[GOAL]: Reproduce the listing below word for word, leaving out the pictures.

[RECORDS SHOWN]:
--
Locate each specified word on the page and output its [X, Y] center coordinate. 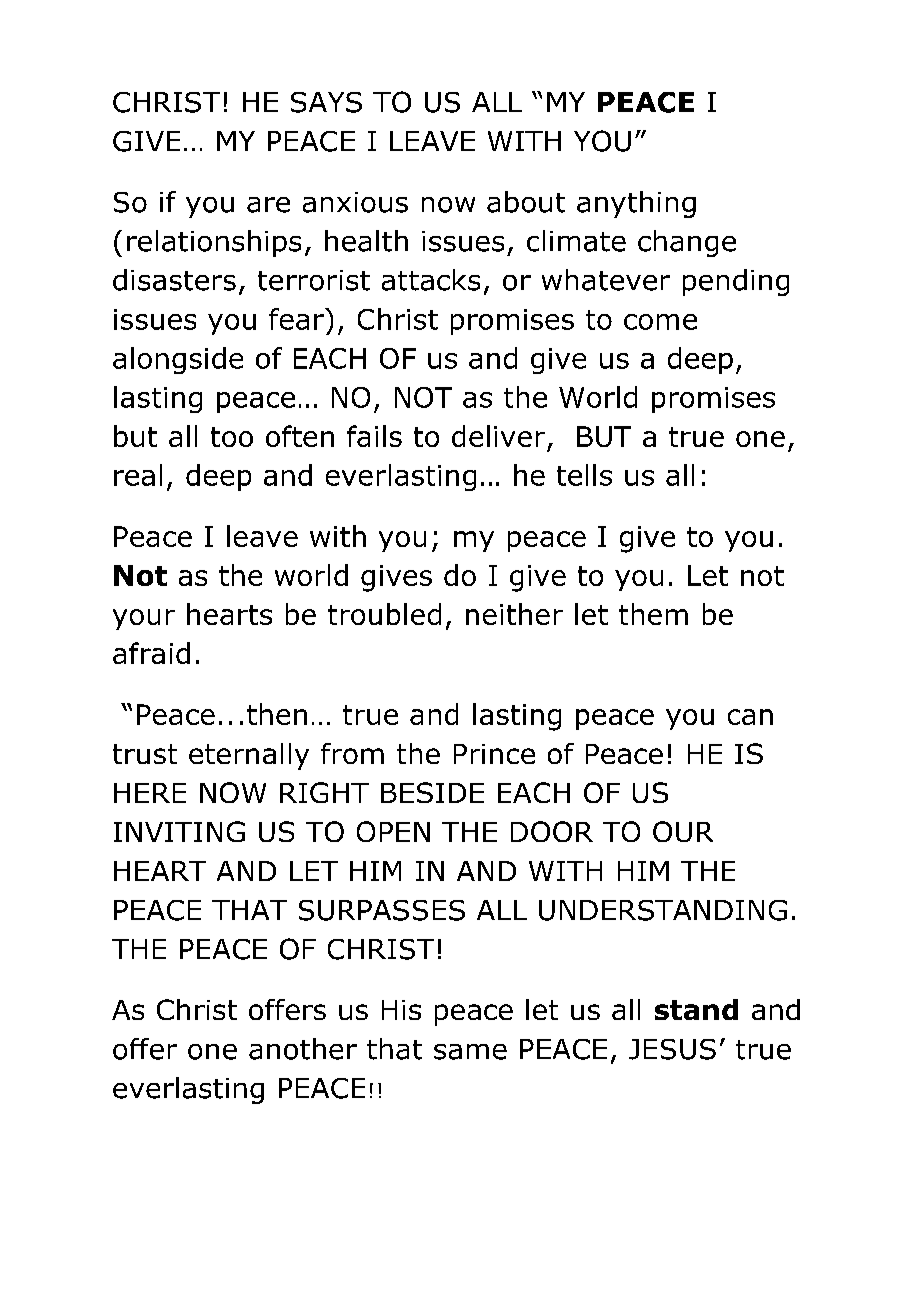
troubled [384, 614]
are [268, 205]
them [653, 614]
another [303, 1049]
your [144, 619]
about [526, 202]
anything [636, 204]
--
[RESULT FOR THIS TASK]:
Locate each specified word on the page and output its [X, Y] center coordinate. 
troubled [384, 614]
are [268, 205]
them [653, 614]
another [303, 1049]
your [144, 619]
about [526, 202]
anything [636, 204]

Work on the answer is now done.